You Do Not Fully Recover Between Runs (Even When Recovering Well)

recent study in the Journal of Physiology demonstrates that even large amounts of carbohydrates (10 g/kg of bodyweight!) do not fully replenish muscle glycogen within 12 hours after two hours of endurance training. As someone who worked through athlete nutrition assessments for practicums in graduate school, I can assure you that the majority of recreational runners do not refuel with that high a dose of carbohydrates.

Given that, we can assume that most runners take 24+ hours to replenish their glycogen stores – and that’s only one aspect of recovery. Central and peripheral system fatigue and muscle damage mean it may take a couple of days before you feel fresh.

In a smart training plan, workouts are programmed accordingly, with 2-4 days between long runs and key workouts. In between those days, you typically have easy runs – and therefore those easy days are the most impacted by fatigue.

While you don’t want excessive levels of fatigue – too much training load will lead to maladaptation – you will experience mild fatigue as you progress your training. If you look back at the supercompensation curve, you see where fatigue temporarily yet noticeably dampens your performance during training.

As supported by a 2017 study in the International Journal of Sports Medicine, deliberate overreaching will be reflected in your submaximal heart rate, rate of perceived exertion (RPE), and exercise performance. Whether you use heart rate or RPE on your easy runs, this fatigue will result in a slower pace during the heavy weeks of training.

However, Easy Runs Should Not Be a Struggle

It is worth noticing that training fatigue should be mild. You shouldn’t be exhausted by mid-day, tired upon waking, experiencing mood changes, loss of motivation or struggling to complete most runs. Those are signs of under-recovery and maladaptation; if you continue to push through, you risk developing overtraining syndrome. (These signs and symptoms can also indicate medical issues such as thyroid dysfunction, poor iron status, relative energy deficiency in sport, and other medical issues, so never hesitate to have bloodwork done if symptoms persist.)

Mild and normal training fatigue presents as feeling a bit less peppy and a bit slower on easy days and recovery runs. You may need extra sleep at night, but you should wake up able to handle the cognitive and physical demands of your day. You should still be able to complete most of your training runs.

Fatigue’s suppression of performance is only temporary. As shown in the supercompensation curve, the deliberate reduction of training improves performance, which is why you taper before a goal race.
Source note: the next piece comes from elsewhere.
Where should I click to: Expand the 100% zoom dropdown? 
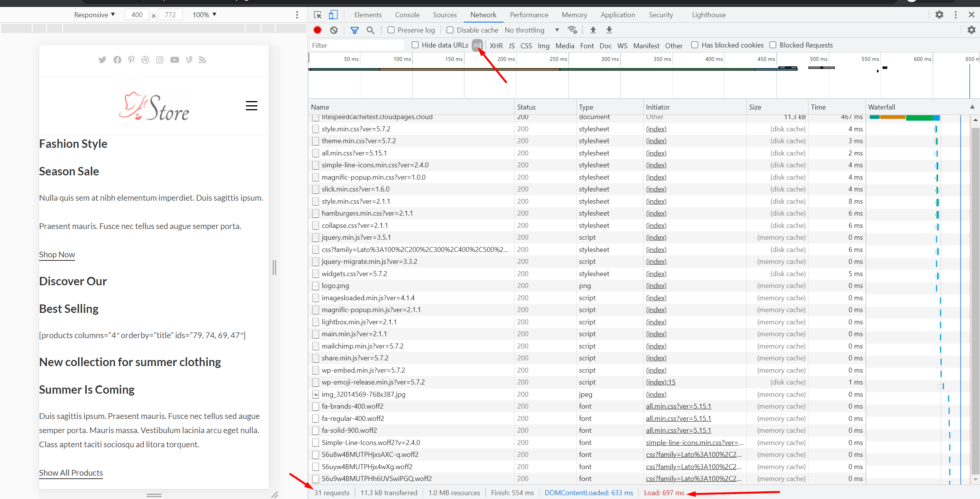point(205,15)
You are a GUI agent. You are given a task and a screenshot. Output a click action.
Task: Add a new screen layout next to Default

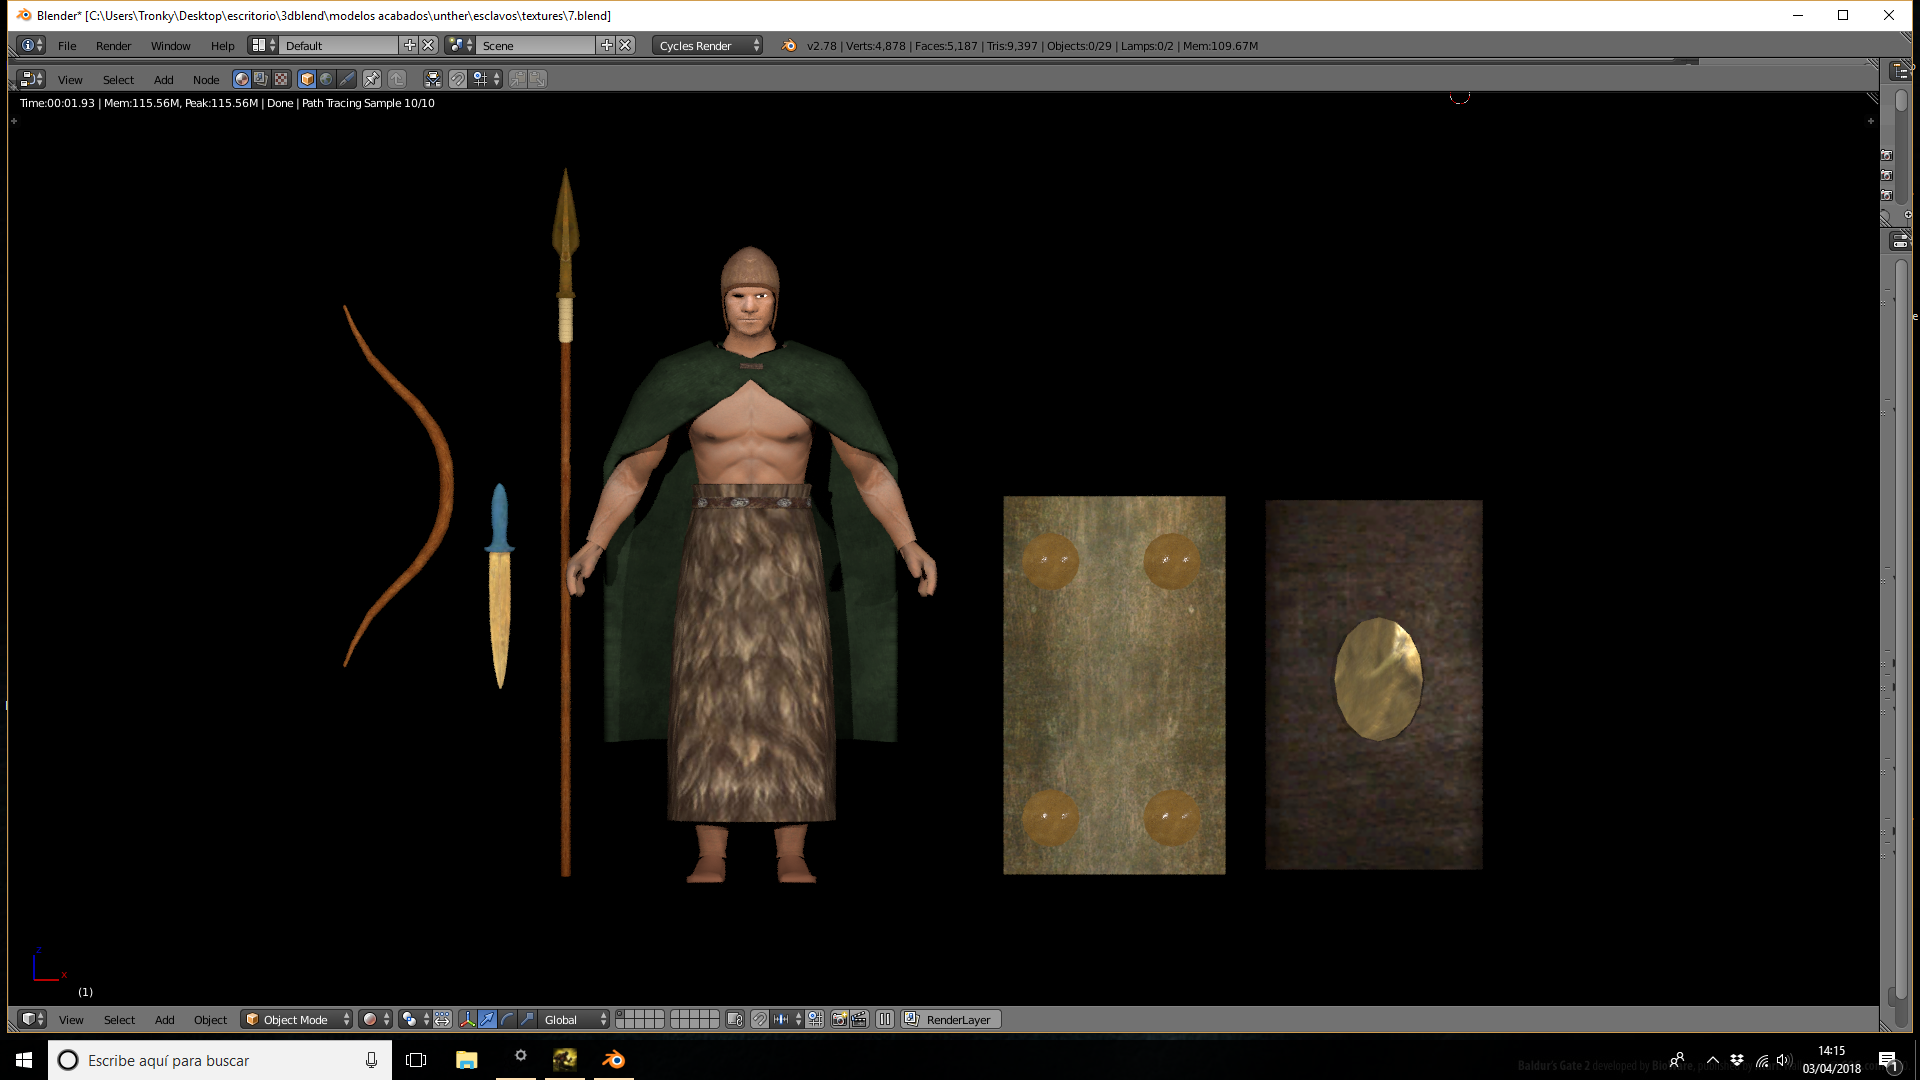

When you taper, you remove the training stimulus and therefore reduce fatigue. As a result, two to three weeks of taper produce the supercompensation effort. You recover from training and your fitness improves above your original baseline. That spike in fitness is considered peak performance.

In summary, it’s very common for easy runs to be slower in marathon training. Do not force a pace and make the mistake of running easy days too hard – and accumulating excessive fatigue. Too many runners are still fatigued on race day due to too fast of a pace on easy runs. Instead, focus on RPE or heart rate. Let those runs slow down so you can recover for the long runs and hard workouts.

Additionally, pay attention to how you feel on long runs and hard workouts. If you consistently aren’t recovered in time for those, then you may need to scale your training load or improve your recovery habits, such as sleep and nutrition.